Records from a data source
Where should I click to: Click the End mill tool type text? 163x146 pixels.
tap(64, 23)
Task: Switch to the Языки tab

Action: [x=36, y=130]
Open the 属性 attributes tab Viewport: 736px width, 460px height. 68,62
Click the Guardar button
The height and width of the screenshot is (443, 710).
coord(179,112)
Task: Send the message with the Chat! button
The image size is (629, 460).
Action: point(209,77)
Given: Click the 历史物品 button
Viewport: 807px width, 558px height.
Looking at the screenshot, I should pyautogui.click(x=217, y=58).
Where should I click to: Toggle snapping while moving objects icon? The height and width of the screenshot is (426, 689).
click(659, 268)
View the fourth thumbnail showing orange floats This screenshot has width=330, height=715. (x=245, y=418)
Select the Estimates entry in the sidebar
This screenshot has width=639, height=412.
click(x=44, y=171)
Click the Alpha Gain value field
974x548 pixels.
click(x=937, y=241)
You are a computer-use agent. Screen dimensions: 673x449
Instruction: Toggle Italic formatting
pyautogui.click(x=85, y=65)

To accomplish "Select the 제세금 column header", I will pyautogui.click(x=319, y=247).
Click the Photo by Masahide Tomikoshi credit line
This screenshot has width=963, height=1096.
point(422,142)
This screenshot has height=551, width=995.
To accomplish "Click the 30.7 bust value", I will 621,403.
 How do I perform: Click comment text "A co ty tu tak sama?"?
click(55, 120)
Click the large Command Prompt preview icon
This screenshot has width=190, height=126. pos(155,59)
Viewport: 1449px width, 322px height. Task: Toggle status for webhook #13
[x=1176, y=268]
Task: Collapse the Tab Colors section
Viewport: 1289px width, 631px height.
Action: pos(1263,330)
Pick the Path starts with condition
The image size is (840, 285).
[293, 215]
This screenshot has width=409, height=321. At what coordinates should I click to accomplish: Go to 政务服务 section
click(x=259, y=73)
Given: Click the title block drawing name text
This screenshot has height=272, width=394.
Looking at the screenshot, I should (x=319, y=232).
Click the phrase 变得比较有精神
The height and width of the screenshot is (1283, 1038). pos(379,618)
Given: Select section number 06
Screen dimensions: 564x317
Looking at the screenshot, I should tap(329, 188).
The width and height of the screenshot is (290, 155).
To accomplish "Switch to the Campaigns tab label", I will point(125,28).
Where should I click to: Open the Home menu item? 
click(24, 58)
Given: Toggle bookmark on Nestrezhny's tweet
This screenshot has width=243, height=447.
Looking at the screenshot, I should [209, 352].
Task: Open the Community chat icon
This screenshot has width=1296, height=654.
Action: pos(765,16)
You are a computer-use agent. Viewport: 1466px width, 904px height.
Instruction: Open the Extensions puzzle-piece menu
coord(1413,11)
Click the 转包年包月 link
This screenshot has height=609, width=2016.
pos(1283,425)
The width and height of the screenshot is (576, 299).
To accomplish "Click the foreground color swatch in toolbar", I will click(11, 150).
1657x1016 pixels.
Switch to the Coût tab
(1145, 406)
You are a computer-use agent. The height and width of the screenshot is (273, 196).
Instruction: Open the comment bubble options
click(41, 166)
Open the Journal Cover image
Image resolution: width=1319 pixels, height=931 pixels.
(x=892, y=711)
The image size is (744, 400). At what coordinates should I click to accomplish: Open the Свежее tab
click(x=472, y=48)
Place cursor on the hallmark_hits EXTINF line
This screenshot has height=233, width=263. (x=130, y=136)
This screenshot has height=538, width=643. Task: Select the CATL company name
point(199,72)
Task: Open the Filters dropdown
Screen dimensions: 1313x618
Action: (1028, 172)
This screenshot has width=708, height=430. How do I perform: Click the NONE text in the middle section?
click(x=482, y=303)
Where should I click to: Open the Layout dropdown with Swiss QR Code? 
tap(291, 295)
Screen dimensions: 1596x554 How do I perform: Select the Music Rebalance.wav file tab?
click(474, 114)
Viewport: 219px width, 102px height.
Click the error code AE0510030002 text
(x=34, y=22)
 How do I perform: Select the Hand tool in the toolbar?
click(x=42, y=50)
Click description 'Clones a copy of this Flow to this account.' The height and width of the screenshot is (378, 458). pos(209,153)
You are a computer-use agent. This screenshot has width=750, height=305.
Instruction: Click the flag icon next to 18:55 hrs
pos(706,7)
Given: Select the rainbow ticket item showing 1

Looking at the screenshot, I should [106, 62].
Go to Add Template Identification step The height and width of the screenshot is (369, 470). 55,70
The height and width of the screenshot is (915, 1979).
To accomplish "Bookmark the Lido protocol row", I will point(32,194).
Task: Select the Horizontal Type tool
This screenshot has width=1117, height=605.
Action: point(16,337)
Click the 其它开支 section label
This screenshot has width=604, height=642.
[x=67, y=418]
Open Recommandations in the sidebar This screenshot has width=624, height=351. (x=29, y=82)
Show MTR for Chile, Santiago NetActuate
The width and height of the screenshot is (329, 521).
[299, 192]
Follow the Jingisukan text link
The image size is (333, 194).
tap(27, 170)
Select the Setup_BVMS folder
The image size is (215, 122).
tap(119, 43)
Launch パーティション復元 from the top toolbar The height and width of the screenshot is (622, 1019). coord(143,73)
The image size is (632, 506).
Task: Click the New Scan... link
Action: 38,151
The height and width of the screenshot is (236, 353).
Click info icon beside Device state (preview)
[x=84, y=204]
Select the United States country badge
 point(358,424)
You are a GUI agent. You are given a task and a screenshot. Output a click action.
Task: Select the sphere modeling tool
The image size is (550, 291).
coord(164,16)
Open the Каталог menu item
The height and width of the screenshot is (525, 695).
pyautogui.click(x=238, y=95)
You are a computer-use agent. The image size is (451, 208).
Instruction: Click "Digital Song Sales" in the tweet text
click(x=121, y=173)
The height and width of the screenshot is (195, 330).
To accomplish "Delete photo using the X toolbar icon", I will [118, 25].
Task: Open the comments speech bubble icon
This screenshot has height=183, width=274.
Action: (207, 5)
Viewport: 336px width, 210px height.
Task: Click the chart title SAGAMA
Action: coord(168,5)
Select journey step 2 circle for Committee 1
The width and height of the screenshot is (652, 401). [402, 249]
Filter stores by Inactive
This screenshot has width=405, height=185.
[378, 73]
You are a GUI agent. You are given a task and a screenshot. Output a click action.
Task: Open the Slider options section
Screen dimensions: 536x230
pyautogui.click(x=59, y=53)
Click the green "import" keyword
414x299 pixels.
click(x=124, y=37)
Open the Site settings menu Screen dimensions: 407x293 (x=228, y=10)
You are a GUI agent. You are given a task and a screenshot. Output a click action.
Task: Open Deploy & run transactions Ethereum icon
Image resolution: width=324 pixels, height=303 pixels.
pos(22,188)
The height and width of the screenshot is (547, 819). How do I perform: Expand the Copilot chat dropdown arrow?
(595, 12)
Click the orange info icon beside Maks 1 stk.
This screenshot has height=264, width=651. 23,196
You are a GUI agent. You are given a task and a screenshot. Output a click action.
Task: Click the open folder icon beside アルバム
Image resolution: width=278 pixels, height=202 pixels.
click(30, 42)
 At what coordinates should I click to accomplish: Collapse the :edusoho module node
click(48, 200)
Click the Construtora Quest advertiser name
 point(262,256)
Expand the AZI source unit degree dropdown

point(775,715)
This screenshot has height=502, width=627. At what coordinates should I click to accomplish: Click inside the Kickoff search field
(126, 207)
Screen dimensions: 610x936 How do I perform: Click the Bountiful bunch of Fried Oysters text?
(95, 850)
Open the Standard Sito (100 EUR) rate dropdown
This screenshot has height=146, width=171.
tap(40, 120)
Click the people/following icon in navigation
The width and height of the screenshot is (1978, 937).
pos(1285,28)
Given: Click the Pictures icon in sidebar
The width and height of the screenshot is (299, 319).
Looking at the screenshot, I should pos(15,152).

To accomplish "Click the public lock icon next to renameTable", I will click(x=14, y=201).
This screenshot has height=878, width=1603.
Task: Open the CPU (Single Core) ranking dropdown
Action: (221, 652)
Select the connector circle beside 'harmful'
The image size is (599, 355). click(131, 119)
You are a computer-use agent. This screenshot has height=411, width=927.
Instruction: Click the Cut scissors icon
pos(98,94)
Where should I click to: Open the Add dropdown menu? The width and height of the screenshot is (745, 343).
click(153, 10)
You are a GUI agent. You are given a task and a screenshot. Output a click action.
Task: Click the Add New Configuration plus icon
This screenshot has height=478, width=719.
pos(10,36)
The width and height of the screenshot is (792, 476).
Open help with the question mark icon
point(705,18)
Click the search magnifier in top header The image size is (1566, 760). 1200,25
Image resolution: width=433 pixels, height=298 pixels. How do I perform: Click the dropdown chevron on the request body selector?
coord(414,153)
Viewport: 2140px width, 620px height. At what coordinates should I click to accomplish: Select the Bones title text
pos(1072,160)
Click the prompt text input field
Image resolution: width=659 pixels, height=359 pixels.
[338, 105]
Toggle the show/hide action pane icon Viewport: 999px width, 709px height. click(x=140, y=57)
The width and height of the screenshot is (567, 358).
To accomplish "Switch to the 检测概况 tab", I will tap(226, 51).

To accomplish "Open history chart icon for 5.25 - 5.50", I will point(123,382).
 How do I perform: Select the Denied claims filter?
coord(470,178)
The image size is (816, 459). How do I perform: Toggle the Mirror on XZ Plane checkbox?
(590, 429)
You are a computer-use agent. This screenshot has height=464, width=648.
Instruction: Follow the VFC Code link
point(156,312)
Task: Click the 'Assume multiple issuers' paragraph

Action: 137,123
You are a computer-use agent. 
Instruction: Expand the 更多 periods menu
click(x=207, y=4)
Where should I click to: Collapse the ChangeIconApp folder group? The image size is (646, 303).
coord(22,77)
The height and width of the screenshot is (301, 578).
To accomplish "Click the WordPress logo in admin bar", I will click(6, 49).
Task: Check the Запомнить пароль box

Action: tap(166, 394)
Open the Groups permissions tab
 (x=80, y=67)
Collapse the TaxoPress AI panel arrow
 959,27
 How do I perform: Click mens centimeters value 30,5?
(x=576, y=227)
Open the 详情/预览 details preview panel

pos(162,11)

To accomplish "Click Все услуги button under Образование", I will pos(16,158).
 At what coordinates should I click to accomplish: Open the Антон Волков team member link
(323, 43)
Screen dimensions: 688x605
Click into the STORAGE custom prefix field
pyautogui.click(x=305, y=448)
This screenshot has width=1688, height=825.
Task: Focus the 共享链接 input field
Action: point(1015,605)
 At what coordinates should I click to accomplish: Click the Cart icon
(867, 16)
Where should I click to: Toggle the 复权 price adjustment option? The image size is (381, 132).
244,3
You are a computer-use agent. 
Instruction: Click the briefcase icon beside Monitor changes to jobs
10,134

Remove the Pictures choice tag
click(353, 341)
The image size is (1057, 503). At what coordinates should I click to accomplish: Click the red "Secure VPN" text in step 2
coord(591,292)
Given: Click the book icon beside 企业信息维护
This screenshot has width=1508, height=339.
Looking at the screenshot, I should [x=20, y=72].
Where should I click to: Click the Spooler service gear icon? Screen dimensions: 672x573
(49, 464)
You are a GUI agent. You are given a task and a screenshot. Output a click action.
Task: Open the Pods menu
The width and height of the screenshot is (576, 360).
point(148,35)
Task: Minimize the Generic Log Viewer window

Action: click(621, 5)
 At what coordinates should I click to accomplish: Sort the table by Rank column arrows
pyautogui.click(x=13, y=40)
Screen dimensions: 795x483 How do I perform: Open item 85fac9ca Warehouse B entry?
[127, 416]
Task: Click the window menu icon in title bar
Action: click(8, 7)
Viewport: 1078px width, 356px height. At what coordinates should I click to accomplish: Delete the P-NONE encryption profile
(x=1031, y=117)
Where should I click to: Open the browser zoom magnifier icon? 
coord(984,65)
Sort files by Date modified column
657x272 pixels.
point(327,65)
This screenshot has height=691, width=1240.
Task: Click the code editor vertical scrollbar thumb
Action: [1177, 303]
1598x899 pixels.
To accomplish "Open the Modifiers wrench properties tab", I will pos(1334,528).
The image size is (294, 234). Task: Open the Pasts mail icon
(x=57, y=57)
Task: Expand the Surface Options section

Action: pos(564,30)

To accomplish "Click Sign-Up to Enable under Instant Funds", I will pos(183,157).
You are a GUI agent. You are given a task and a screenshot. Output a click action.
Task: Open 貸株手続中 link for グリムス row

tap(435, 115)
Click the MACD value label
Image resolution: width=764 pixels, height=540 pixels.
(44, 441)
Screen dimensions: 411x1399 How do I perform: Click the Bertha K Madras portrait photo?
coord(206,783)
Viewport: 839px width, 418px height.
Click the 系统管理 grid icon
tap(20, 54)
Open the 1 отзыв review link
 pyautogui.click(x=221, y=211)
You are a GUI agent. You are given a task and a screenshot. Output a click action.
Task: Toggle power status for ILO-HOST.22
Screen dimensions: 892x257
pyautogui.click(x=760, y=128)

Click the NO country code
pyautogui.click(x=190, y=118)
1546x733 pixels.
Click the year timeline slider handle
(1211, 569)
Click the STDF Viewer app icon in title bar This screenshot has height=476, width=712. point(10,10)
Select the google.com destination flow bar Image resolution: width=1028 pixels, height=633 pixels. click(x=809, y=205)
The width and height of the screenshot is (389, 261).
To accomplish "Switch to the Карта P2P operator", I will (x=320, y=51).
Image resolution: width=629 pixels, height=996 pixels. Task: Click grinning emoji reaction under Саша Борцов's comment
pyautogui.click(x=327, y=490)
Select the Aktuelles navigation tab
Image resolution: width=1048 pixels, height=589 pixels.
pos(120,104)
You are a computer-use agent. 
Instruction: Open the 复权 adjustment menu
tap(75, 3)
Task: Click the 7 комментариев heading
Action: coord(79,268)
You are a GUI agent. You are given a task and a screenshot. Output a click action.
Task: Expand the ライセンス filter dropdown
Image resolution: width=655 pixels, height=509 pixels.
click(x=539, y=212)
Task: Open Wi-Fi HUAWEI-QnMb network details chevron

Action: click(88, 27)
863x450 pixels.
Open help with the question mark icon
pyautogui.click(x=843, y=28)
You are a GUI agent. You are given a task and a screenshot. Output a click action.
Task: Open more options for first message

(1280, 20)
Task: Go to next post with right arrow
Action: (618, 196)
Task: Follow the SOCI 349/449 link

- _Problem statement_: Each line of the records that holds the word "label" should be copied out.

- _Result of the task_:
To accomplish "Switch to the Campaigns tab label", I will point(125,28).
Click the 其它开支 section label
Click the MACD value label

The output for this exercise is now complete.